Estudo dos EUA aponta desmonte autoritário de políticas públicas no Brasil

Colunista do UOL Kennedy Alencar destaca que ascensão da extrema-direita desencadeou mudanças de destruição do estado e retrocessos nas políticas social, ambiental, diplomática, de direitos humanos e educacional

O governo Bolsonaro promove “um desmonte autoritário das políticas públicas”, diz um estudo do Centro de Estudos sobre o Brasil da Universidade de Oklahoma (EUA). O levantamento foi realizado pela professora assistente de estudos internacionais Michelle Morais de Sá e Silva. Alternâncias naturais de poder geram mudanças na máquina pública dos países. Mas o que aconteceu no Brasil, com a ascensão da extrema-direita nas eleições de 2018, desencadeou mudanças de destruição do estado e retrocessos nas políticas social, ambiental, diplomática, de direitos humanos e educacional, aponta o estudo, que entrevistou 337 servidores e ex-funcionários públicos.
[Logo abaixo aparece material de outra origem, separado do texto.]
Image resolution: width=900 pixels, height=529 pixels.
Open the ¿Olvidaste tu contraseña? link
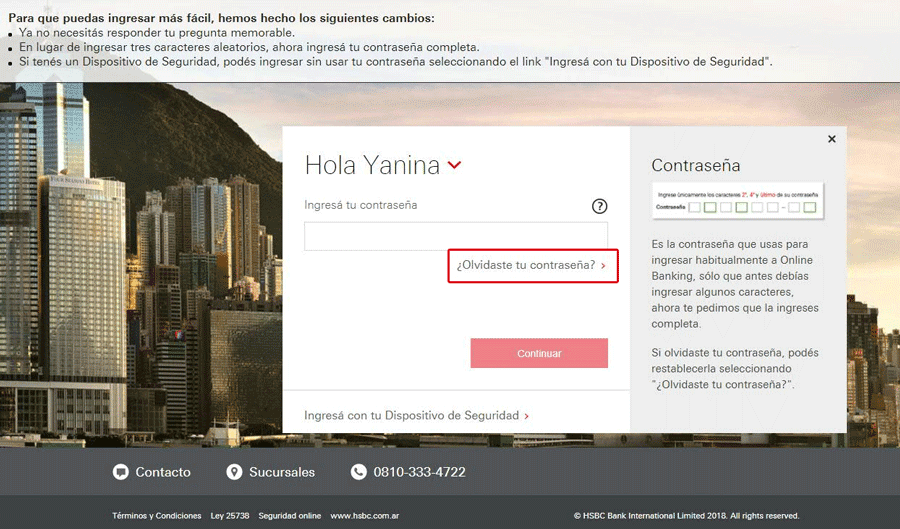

Segundo Michelle, que se descreve como “otimista”, seria possível reverter esses retrocessos no espaço de um mandato presidencial, se Bolsonaro não obtiver um segundo termo. “Mas vai dar trabalho”, avisa. Veja acima a íntegra da entrevista ao UOL News, concedida na noite desta quinta-feira. A professora da Universidade de Oklahoma conta que ocorre no Brasil uma política de desmonte marcada pelo “autoritarismo” que afeta as estruturas profissionais da burocracia. Bolsonaro vê o funcionalismo público como “esquerdista, petista e comunista”, o que o levou a promover expurgos em cargos de chefia em repartições que cuidavam de políticas públicas importantes.

Nas entrevistas com servidores e ex-servidores federais, foram comuns relatos de que está em curso “um projeto explícito de destruir o Estado”. Há afirmações de servidores que contavam os dias para se aposentar. Revelações de que funcionários qualificados se abrigaram em funções mais simples para esperar “Bolsonaro passar”. Relatos apontam extinção de departamentos inteiros em alguns ministérios. No fundo, Bolsonaro faz um desmonte por desconfiar do funcionalismo.

Ao tratar os servidores como inimigos, o governo estimula o fenômeno de fuga de cérebros da máquina pública e do Brasil. O estudo revela que há uma política de nomear militares e evangélicos para funções de chefia nos ministérios, um aparelhamento típico do bolsonarismo. Além de professora assistente da Universidade de Oklahoma, Michelle Morais de Sá e Silva tem doutorado pela Universidade de Columbia e é codiretora do Centro de Estudos sobre o Brasil da Universidade de Oklahoma.